Palin's trial against New York Times tests the 'Sullivan standard'
New York (CNN Business)James Bennet, former head of the New York Times editorial section who is being sued along with the paper by Sarah Palin for defamation is expected to take the witness stand Tuesday, an attorney for Palin said in court.
Multiple other Times staffers testified Monday about their roles in the 2017 editorial called “America’s Lethal Politics” which incorrectly claimed that a map circulated by Palin’s political action committee, Sarah PAC, showed crosshairs pointed at several democratic congresspeople (instead of the fact that the crosshairs were over congressional districts, not the people themselves) and indicated that the map incited a gunman who shot Congresswoman Gabrielle Giffords and killed six other people at an event in Arizona. The Times has asserted that it issued a correction hours after it was published.
Jurors on Monday heard from Tim Crawford, the treasurer of Sarah PAC, who testified in a video deposition that Palin was often “hesitant” to ask people for money, especially small donors. Crawford testified about what the Times’ attorney has been calling the “crosshairs map” and that when it was first introduced by Sarah PAC, “we got a huge influx of donations.” Crawford said he didn’t recall criticism surrounding the map when it was first shared publicly.
Phoebe Lett worked as a researcher at the Times when the editorial piece ran and testified that she researched previous editorials that the board had written on topics related to the piece, but that no one asked her to research any role that Sarah Palin’s may have played in the shooting, and no one suggested the editorial would suggest that Palin was to blame for the shooting.
Eileen Lepping, a fact checker for the Times, was pressed by Palin’s attorney during her remote testimony as to why she didn’t check statements that were in the original version of the piece, including the incorrect assertion that the map distributed by Palin’s PAC showed crosshairs over several democratic lawmakers, instead of crosshairs over their congressional districts, as was the case.
“I did the best of my ability with the amount of time I had to do a quick check on the piece,” Lepping testified.
“Who is the person that is primarily responsible that facts in the editorials are accurate?” asked Palin’s attorney Shane Vogt.
“The writer,” Lepping testified.
That writer, Elizabeth Williamson, took the stand last week and went through hours of discussions that took place between multiple Times colleagues about the editorial, and what happened after she turned her version of the piece in just before 5pm on the day the editorial was published. She said other editorial board members would often make changes to pieces, since an editorial wasn’t attributed to one author but was instead from the entire board. She said fact checkers would also review the piece.
“They looked behind you since it’s obviously human to make an error just to check your math and make sure you have all those things correct,” Williamson said.
She testified that her draft of the piece mentioned the map “as an example of that vile political climate that we were talking about” but that she did not say there was a clear and direct link between the map and the shooting that injured Giffords and killed others, and that Bennet made the change that added that line.
The piece published late on the night of the shooting, June 14, 2017, and shortly after, Bennet said the board was getting criticism for saying the attack on Giffords was “incitement.”

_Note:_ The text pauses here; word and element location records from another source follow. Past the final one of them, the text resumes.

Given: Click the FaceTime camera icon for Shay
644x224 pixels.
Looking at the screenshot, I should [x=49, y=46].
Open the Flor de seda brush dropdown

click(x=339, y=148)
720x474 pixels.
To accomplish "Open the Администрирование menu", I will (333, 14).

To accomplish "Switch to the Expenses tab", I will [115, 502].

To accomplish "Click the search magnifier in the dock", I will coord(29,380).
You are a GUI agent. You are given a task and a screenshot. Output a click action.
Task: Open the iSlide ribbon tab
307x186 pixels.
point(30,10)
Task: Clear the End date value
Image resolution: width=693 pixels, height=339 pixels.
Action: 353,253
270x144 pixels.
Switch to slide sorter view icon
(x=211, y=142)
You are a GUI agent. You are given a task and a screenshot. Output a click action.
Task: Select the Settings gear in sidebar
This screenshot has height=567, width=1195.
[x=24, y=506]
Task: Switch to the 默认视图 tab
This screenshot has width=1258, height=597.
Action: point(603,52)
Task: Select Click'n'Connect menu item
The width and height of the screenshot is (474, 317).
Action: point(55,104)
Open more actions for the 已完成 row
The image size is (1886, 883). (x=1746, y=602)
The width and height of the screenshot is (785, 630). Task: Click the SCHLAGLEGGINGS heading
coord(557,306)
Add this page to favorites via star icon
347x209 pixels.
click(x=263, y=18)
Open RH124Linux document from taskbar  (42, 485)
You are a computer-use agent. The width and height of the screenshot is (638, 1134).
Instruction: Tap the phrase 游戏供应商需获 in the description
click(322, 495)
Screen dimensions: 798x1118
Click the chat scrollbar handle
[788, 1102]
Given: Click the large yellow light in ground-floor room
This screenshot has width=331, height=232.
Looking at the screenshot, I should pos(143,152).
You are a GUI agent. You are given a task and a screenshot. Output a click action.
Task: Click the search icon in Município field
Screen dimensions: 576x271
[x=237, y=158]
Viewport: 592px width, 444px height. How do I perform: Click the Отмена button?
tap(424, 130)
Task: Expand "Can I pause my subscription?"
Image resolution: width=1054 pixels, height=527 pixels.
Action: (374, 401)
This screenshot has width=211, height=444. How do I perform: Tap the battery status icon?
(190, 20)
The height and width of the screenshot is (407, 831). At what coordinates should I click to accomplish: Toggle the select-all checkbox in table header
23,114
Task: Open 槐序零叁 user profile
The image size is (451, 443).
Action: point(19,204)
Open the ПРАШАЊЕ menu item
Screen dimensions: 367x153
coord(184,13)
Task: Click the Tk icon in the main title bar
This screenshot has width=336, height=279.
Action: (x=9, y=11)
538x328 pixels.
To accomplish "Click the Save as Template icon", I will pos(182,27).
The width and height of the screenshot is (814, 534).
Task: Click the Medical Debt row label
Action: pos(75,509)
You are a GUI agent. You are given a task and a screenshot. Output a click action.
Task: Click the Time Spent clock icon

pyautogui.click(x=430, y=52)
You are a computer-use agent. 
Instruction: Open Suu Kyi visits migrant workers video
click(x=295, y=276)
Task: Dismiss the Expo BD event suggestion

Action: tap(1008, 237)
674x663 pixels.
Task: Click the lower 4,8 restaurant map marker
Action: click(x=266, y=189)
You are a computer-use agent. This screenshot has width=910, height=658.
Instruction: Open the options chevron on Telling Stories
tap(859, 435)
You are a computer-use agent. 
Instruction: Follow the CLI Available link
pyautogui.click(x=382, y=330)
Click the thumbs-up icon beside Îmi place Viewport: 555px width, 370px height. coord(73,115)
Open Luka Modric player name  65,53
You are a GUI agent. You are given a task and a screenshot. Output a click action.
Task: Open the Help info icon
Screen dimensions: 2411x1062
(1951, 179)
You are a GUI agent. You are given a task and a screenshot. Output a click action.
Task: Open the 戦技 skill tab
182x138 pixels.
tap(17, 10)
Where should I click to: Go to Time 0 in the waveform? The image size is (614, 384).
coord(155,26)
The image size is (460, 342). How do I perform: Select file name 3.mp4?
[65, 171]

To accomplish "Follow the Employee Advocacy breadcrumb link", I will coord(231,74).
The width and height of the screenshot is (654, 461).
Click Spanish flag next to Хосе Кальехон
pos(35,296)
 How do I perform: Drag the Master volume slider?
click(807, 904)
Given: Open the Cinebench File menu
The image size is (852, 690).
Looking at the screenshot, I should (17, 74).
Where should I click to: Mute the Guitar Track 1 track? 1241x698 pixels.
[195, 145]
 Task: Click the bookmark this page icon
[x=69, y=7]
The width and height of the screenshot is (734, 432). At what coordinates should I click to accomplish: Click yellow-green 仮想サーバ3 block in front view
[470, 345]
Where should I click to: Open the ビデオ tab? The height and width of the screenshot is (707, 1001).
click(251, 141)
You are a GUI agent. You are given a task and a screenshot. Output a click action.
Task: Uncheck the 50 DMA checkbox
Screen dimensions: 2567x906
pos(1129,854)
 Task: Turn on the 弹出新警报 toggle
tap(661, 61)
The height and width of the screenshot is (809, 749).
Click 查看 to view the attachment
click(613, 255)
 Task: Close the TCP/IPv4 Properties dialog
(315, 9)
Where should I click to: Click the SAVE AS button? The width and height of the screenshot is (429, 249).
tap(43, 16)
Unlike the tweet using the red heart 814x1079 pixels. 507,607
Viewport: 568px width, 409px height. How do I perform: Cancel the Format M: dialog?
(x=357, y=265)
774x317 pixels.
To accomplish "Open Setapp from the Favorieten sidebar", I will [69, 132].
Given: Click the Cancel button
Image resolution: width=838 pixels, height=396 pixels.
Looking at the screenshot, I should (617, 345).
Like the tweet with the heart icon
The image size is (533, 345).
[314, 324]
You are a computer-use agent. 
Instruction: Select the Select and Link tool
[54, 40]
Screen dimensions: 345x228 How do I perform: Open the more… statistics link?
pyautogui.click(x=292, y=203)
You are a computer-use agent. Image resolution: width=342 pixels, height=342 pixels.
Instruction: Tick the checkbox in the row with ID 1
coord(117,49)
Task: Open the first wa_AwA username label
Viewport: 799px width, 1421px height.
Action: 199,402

Williams said early the next morning after the piece was published Bennet said he was sorry for “my own failure on this” and asked her and a colleague to “get to the bottom” of the error right away.
“It meant we really had to scramble and just find out what the error was nail it down and as quickly as possible correct it,” Williamson testified.
Despite the fact that Williamson was called as Palin’s attorneys’ first witness, her testimony and emails appeared to show that journalists at the Times who were associated with the piece in question did not realize their error, that they were remorseful about it, and that they acted quickly to correct it.
Vogt said in his opening statement Thursday that there was “a history of bias with the Times towards Republicans and Palin herself.” He also alleged that Bennet came up with the idea for the editorial and that he “had his narrative and he stuck to it,” something Williamson’s testimony refuted.
“The reason he didn’t check those facts is because he didn’t care. He had a political narrative. The facts didn’t matter,” Vogt said last week
Williamson testified that she apologized to Bennet for also missing the error and said she should have read that section more closely.
“I had gotten off the phone with James and he was obviously crestfallen that this had happened,” Williamson testified. “I was just kind of feeling for him and thinking about what I could have do so that this mistake didn’t happen.”
She testified that Bennet emailed her saying, “I feel lousy about this one. I just moved too fast, I’m sorry.”